• **MATERIAL FOR THE TASK**:
=====

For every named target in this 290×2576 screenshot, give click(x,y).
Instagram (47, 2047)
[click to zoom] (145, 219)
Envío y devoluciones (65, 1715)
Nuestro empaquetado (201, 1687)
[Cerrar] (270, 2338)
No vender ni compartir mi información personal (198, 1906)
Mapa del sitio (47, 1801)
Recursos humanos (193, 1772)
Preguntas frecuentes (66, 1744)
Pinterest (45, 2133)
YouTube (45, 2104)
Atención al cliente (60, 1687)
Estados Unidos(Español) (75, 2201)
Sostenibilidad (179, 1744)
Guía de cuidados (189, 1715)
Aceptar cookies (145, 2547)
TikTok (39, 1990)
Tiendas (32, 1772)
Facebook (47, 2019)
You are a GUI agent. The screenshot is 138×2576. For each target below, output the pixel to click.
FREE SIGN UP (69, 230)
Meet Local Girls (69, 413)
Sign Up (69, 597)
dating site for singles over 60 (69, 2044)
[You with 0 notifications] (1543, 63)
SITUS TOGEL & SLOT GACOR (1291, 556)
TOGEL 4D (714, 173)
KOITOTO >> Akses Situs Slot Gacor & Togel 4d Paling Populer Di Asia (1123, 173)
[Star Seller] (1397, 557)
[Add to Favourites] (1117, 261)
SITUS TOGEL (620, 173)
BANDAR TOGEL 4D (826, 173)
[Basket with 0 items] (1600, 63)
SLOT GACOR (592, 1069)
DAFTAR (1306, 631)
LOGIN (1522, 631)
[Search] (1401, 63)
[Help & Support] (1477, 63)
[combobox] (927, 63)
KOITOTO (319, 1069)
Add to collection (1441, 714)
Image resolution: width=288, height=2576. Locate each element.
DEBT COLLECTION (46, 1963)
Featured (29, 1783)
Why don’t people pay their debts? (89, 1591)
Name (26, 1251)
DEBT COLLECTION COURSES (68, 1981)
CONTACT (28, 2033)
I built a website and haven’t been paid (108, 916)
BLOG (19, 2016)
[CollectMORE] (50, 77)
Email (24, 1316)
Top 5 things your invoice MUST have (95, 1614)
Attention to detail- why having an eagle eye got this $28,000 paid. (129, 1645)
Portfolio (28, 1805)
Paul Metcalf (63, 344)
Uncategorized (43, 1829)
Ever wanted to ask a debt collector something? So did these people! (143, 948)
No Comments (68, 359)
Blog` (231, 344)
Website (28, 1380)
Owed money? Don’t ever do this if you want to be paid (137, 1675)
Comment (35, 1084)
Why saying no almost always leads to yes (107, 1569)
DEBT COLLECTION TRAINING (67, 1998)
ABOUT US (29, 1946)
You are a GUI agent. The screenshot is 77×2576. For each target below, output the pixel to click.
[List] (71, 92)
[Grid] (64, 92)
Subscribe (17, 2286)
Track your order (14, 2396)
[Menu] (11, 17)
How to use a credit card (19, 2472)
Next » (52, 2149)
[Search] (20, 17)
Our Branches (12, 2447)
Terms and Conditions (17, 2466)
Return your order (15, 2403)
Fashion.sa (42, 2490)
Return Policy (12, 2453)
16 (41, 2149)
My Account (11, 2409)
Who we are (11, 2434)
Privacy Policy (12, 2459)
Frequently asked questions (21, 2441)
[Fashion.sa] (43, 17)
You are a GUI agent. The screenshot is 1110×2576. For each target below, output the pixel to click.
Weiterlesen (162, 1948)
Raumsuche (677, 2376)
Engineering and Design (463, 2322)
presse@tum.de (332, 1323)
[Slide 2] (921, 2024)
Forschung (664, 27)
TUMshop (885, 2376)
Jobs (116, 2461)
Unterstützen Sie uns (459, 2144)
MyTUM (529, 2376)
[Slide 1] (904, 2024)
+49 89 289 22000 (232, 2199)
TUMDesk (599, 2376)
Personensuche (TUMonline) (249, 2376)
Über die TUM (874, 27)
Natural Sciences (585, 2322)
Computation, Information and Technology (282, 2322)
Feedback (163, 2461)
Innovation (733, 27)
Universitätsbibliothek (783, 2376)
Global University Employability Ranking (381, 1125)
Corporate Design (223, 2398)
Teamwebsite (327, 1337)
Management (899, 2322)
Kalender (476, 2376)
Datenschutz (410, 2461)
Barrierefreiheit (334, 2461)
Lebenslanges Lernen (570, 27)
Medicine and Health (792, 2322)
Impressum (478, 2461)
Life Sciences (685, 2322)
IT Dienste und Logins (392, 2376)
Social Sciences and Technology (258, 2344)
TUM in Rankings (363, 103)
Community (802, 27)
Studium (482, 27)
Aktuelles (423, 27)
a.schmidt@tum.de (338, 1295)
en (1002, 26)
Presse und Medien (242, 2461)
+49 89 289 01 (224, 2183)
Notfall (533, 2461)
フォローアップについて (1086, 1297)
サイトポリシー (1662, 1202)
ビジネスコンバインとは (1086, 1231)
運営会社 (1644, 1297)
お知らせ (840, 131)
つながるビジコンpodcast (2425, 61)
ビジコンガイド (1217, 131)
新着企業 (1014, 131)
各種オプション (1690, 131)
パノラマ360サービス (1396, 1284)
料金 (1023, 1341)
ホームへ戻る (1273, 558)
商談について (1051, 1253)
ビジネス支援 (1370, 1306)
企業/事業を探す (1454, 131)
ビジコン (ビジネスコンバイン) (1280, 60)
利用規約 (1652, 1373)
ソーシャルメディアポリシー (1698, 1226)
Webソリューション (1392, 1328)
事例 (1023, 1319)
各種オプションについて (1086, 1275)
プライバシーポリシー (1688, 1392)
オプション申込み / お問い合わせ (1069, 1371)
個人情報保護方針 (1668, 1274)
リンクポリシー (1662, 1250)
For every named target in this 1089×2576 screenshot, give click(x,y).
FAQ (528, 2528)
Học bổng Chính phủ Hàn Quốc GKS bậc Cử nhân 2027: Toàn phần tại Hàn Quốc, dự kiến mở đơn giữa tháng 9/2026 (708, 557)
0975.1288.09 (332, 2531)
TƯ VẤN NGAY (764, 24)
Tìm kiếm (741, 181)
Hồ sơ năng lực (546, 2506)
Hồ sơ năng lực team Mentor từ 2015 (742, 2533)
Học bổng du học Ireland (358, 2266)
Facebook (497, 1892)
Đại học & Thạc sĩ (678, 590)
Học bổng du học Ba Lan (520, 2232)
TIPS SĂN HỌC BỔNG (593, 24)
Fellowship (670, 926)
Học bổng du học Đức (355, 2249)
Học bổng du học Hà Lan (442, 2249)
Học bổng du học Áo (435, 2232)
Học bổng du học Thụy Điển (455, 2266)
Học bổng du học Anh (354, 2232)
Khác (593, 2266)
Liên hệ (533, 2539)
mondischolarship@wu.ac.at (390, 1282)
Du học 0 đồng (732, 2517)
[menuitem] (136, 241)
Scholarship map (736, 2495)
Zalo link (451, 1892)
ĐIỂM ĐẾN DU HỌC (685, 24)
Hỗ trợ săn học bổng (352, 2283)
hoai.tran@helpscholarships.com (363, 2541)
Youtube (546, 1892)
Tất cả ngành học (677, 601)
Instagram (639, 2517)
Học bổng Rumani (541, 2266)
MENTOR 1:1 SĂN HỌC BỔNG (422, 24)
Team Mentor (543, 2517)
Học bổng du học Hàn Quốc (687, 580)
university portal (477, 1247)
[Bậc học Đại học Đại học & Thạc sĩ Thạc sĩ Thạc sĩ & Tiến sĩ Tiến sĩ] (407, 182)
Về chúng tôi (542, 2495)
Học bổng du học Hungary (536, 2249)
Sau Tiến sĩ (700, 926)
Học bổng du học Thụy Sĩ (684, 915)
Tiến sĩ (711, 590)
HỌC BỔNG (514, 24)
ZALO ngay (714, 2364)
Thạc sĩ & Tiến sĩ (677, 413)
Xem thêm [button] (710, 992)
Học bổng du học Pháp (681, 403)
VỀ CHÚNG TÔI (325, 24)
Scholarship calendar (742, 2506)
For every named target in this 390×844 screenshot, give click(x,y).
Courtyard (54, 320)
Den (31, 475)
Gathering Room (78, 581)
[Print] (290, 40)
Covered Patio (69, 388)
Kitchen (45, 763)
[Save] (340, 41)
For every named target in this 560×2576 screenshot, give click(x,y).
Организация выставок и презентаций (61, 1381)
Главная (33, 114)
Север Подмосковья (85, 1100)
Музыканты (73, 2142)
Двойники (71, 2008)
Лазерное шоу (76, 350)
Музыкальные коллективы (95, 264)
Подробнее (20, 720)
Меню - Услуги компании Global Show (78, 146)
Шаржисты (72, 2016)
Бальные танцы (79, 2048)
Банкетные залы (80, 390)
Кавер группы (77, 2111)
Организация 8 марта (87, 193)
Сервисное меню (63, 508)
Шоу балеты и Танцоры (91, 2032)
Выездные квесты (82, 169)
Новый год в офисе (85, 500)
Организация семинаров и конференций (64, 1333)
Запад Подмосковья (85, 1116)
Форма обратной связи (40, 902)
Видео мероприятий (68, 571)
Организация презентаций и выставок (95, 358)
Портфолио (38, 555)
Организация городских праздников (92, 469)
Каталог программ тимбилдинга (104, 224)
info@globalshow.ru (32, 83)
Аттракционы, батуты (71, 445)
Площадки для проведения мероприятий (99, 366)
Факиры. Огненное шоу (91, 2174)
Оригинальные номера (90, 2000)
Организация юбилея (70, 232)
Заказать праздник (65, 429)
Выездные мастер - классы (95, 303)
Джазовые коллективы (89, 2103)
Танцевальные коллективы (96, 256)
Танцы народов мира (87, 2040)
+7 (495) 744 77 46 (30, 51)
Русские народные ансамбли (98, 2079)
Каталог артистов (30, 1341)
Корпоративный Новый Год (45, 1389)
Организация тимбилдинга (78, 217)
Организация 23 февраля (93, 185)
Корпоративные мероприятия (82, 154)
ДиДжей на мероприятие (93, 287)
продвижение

=====

• **WHAT YOU ARE ASKED TO DO**:
Look through the entries above; copy each line where the string "below" appears.

• **WRITTEN SOLUTION**:
You are a GUI agent. The screenshot is 138×2576. For each target below, output the pixel to click.
You are a GUI agent. The screenshot is 77×2576. For each target below, output the pixel to click.
You are a GUI agent. The screenshot is 1110×2576. For each target below, output the pixel to click.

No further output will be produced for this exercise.